TO CADWALLADER COLDEN

Sir:

The observations I sent you on Baxter’s book were wrote on a sheet or two of paper in folio. He builds his whole argument on the vis inertiæ of matter. I boldly denied the being of such a property, and endeavoured to demonstrate the contrary. If I succeeded, all his edifice falls of course, unless some other way supported. I desired your sentiments of my argument. You left the book for me at New York, with a few lines containing a short censure upon the author, and that your time had been much taken up in town with business, but you were now about to retire into the country, where you should have leisure to peruse my papers; since which I have heard nothing from you relating to them.

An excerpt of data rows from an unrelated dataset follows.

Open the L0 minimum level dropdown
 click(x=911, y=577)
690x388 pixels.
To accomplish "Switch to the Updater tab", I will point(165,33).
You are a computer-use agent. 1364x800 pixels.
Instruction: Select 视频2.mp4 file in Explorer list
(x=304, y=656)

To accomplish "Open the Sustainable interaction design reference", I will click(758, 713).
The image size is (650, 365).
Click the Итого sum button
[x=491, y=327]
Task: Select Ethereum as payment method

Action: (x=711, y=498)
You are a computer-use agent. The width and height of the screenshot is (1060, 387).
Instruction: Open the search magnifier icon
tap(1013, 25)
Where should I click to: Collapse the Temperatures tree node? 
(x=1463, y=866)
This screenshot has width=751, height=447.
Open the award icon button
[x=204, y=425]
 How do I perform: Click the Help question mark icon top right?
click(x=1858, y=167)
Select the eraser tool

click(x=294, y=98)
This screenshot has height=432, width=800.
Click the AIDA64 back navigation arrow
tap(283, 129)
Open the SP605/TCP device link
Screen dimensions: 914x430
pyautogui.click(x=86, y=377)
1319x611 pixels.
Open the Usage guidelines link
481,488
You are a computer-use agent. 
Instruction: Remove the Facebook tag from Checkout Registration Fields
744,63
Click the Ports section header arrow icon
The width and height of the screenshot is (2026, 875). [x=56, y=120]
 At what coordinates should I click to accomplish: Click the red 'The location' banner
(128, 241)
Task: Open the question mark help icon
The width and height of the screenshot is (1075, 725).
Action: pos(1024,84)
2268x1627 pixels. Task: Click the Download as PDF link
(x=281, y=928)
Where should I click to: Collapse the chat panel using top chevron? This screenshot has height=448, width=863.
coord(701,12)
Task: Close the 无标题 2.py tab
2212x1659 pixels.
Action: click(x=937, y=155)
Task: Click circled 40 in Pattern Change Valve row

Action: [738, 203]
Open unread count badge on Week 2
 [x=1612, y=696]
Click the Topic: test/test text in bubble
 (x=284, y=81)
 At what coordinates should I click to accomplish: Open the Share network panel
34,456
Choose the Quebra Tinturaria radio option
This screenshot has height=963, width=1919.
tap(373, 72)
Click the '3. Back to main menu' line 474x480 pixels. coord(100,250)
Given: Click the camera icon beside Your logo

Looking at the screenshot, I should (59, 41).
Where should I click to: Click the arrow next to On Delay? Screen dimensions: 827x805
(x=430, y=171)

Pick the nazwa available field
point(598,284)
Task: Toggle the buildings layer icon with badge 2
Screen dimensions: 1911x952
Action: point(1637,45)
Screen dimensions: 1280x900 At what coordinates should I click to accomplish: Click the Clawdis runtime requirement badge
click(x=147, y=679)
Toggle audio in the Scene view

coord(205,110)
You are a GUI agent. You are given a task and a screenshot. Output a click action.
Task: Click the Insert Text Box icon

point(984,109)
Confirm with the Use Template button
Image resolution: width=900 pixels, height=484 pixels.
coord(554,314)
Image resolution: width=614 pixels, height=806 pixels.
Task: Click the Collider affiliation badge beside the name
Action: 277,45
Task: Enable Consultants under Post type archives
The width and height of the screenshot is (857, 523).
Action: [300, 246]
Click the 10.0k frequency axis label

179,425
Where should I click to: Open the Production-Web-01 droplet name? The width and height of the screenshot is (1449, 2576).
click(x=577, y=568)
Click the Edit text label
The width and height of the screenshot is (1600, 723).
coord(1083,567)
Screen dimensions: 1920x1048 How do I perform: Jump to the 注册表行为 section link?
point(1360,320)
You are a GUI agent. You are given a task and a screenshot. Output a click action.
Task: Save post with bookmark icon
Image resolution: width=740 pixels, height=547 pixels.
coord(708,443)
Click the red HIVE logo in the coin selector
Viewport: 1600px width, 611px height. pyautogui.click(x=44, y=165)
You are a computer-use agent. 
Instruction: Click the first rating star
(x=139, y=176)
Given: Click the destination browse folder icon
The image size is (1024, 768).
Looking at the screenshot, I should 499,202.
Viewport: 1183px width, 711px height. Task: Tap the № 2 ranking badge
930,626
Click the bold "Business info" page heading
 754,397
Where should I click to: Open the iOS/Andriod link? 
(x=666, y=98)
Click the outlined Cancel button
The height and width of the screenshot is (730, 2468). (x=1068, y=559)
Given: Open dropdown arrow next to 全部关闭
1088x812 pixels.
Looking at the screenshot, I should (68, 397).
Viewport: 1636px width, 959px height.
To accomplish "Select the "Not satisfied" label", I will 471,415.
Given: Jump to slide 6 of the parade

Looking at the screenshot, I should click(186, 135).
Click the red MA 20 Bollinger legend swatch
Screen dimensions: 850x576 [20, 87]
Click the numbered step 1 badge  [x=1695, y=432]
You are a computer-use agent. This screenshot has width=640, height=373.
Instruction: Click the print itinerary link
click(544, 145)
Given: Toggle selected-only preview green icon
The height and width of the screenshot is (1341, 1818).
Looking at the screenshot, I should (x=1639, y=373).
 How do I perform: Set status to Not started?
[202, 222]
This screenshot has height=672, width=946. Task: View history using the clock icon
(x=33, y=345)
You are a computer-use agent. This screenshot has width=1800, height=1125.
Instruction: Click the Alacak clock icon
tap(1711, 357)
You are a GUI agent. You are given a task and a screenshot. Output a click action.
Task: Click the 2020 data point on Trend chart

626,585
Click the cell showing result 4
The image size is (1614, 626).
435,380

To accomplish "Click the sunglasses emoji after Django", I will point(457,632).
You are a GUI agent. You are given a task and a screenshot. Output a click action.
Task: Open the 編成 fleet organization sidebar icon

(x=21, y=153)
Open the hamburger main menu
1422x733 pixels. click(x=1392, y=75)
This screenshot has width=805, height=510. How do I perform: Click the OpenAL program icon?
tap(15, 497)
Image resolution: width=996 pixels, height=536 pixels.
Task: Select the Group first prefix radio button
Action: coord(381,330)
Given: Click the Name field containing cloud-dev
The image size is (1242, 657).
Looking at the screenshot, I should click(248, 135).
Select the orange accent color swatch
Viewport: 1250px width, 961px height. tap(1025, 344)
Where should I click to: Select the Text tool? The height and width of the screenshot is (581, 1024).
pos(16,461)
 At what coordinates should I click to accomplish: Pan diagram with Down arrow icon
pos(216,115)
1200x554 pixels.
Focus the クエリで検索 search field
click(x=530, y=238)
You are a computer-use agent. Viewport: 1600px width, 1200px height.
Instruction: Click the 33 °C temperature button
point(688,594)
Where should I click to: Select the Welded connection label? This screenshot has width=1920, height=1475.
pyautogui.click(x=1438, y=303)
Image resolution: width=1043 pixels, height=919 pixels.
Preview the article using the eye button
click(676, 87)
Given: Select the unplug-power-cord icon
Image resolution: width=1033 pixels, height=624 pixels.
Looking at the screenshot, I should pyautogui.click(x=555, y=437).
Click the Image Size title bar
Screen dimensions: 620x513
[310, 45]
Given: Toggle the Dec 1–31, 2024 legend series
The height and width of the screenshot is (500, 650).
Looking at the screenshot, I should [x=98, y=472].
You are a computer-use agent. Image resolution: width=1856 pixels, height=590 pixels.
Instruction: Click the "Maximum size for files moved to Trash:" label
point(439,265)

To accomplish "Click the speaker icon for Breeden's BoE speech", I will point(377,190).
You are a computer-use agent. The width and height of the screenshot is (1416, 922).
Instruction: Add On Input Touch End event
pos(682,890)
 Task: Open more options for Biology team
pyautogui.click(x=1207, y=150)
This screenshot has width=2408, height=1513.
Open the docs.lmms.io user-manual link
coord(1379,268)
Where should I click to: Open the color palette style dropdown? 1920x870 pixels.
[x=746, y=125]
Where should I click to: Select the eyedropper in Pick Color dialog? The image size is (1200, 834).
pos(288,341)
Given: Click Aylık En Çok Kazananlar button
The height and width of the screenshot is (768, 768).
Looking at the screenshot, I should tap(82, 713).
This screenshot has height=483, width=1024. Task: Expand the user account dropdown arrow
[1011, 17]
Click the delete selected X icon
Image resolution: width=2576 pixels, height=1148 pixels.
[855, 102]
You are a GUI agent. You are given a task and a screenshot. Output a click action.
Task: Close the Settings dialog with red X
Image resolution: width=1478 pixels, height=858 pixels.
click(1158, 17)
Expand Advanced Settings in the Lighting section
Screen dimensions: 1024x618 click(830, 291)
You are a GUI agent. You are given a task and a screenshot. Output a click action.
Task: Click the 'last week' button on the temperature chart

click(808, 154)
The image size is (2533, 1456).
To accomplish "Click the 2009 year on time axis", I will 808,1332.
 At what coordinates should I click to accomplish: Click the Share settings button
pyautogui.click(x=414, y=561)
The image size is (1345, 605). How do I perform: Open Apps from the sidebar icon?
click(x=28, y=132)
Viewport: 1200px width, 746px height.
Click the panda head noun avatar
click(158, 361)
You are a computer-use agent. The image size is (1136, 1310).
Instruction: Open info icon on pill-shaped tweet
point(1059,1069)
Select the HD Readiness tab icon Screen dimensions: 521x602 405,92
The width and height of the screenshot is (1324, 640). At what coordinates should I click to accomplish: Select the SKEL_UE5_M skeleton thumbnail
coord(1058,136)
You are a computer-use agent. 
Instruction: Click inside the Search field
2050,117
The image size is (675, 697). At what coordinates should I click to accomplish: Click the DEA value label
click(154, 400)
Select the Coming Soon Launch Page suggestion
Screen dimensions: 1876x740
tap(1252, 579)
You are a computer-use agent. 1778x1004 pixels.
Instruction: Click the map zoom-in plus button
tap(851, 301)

I hope you will easily find them, because I have lost my rough draft; but do not give yourself much trouble about them; for if they are lost it is really no great matter.

I am glad to hear that some gentlemen with you are inclined to go on with electrical experiments. I am satisfied we have workmen here who can make the apparatus as well to the full as that from London; and they will do it reasonably. By the next post I will send you their computation of the expense. If you shall conclude to have it done here I will oversee the work, and take care that every part be done to perfection as far as the nature of the thing admits.

Instead of the remainder of my rough minutes on electricity (which are indeed too rough for your view), I send you enclosed copies of two letters I lately wrote to Mr. Collinson on that subject. When you have perused them, please to leave them with Mr. Nichols, whom I shall desire to forward them per next post to a friend in Connecticut.

I am glad your Philosophical Treatise meets with so good reception in England. Mr. Collinson writes the same things to Mr. Logan; and Mr. Rose, of Virginia, writes me that he had received accounts from his correspondents to the same purpose. I perceive by the papers that they have also lately reprinted in London, your History of the Five Nations in octavo. If it come to your hands I should be glad to have a sight of it.

Mr. Logan, on a second reading of your piece on Fluxions lately, is satisfied that some of the faults he formerly objected to it were his own, and owing to his too little attention at that time. He desires me to tell you so, and that he asks your pardon. Upon what Mr. Collinson wrote, he again undertook to read and consider your Philosophical Treatise.1 I have not seen him since, but shall soon, and will send you his sentiments.

I am, Sir,
With great respect,
Your most humble servant,

B. Franklin.

[1 ]The title of this treatise, as originally printed, was as follows: Explication of the first Causes of Action in Matter; and of the Cause of Gravitation. London, 1746. A second edition enlarged was published five years afterwards with a different title, namely: The Principles of Action in Matter, the Gravitation of Bodies and the Motion of the Planets explained from those Principles. By Cadwallader Colden, Esquire. London. Printed for Dodsley, 1751. Appended is a chapter entitled: “An Introduction to the Doctrine of Fluxions, or the Arithmetic of Infinities; in order to assist the Imagination in forming Conceptions of the Principles on which that Doctrine is founded.”—Ed.